The solvent is able to dissolve the different components of the sample solution. As it passes through the solution, the solvent picks up the various substances and takes them along for the ride.

Some of these substances will be more attracted to the solvent than the paper, so they move up the filter paper quickly. Other substances will be more attracted to the paper, so these move up the filter paper more slowly. As long as all of the substances you are interested in have a different level of attraction to either the solvent or the paper, they will be pulled up the paper at different rates and will thus become separated from each other.

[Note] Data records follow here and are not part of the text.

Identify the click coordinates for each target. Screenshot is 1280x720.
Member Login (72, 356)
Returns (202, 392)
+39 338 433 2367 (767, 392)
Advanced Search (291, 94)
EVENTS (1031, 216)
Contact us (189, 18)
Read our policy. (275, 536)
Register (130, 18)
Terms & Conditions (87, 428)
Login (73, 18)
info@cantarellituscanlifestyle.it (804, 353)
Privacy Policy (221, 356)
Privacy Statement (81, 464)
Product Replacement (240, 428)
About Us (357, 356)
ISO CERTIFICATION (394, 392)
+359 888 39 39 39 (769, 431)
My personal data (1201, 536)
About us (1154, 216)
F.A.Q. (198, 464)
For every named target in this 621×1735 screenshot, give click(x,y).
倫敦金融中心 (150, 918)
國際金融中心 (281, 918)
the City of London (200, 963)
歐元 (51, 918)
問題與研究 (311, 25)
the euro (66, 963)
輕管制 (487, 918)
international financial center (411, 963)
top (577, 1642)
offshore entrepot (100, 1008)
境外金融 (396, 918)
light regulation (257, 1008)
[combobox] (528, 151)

Chargaff adapted the paper chromatography technique to separate out the four nitrogenous bases of DNA. The four bases of DNA - adenine, guanine, thymine and cytosine - are the parts of the molecule that do the actual coding of our genes. Now that he had each of the bases isolated, he used another budding technology, UV spectrophotometry, to calculate their relative amounts.

UV Spectrophotometry

All matter absorbs and reflects light. Our vision takes advantage of this: when we perceive objects as having certain colors, what we are actually seeing is certain wavelengths of visible light being absorbed while other wavelengths are reflected back. For example, the chlorophyll in plant leaves absorbs all the colors of the spectrum except green. The green wavelengths are reflected back to our eyes, and we perceive the plants as green.

Similarly, the DNA bases that we discussed earlier absorb light in the ultraviolet range. Since Chargaff was interested in observing and measuring the DNA bases, he utilized the technique of UV spectrophotometry.